Appliquer enfin la loi sur l’interdiction d’accès des mineurs et protéger la jeunesse  

  1. Assermenter les agents de l’Arcom afin de leur permettre de constater eux-mêmes les infractions des sites pornographiques accessibles aux mineurs.
  2. Confier à l’Arcom la possibilité de prononcer des sanctions administratives, aux montants dissuasifs, à l’encontre des sites pornographiques accessibles aux mineurs.
  3. Imposer aux sites pornographiques l’affichage d’un écran noir tant que l’âge de l’internaute n’a pas été vérifié.
  4. Définir, dans les lignes directrices de l’Arcom, des critères exigeants d’évaluation des solutions techniques de vérification de l’âge.
  5. Imposer le développement de dispositifs de vérification d’âge ayant vocation à servir d’intermédiaire entre l’internaute et les sites consultés, avec un système de double anonymat comme proposé par le PEReN et la CNIL. 
  6. Établir un processus de certification et d’évaluation indépendant des dispositifs de vérification d’âge. 17. Activer par défaut le contrôle parental, lorsqu’un abonnement téléphonique est souscrit pour l’usage d’un mineur.
  7. Mener une campagne de communication autour des dispositifs de contrôle parental.

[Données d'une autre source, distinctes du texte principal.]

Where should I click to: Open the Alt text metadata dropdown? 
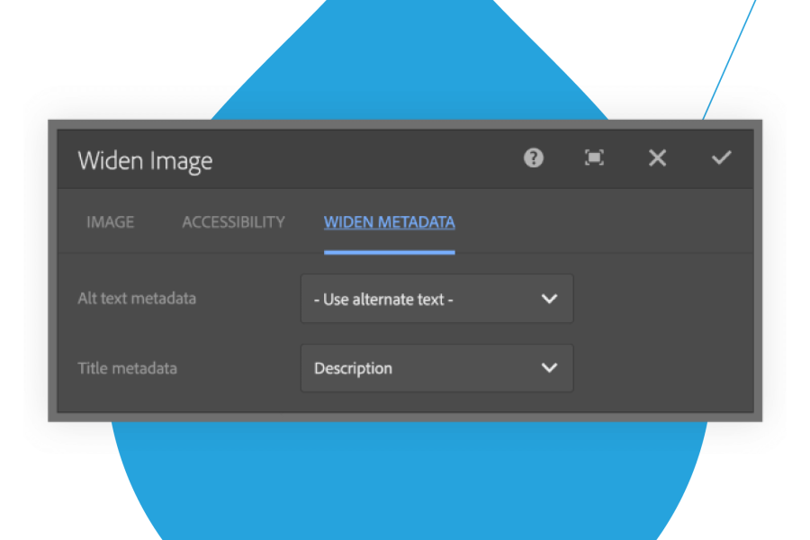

Éduquer, éduquer, éduquer 

  1. Au niveau de chaque académie, publier une évaluation annuelle de l’application de la loi relative à l’éducation à la vie sexuelle et affective et désigner un délégué académique à l’éducation à l’égalité et à la sexualité. 
  2. Aborder dans le cadre des séances d’éducation à la vie sexuelle et affective les sujets relatifs à la marchandisation des corps et à la pornographie.
  3. Recruter des professionnels de santé, formés en matière d’éducation à la santé et de conduite de projet, dans les établissements scolaires.
  4. Faire connaître, dans les établissements scolaires et directement sur les réseaux sociaux utilisés par les adolescentes et les adolescents, les ressources accessibles pour répondre à leurs questions en matière de sexualité. 
  5. Sensibiliser les parents et mener une campagne de communication autour de la plateforme jeprotegemonenfant.gouv.fr.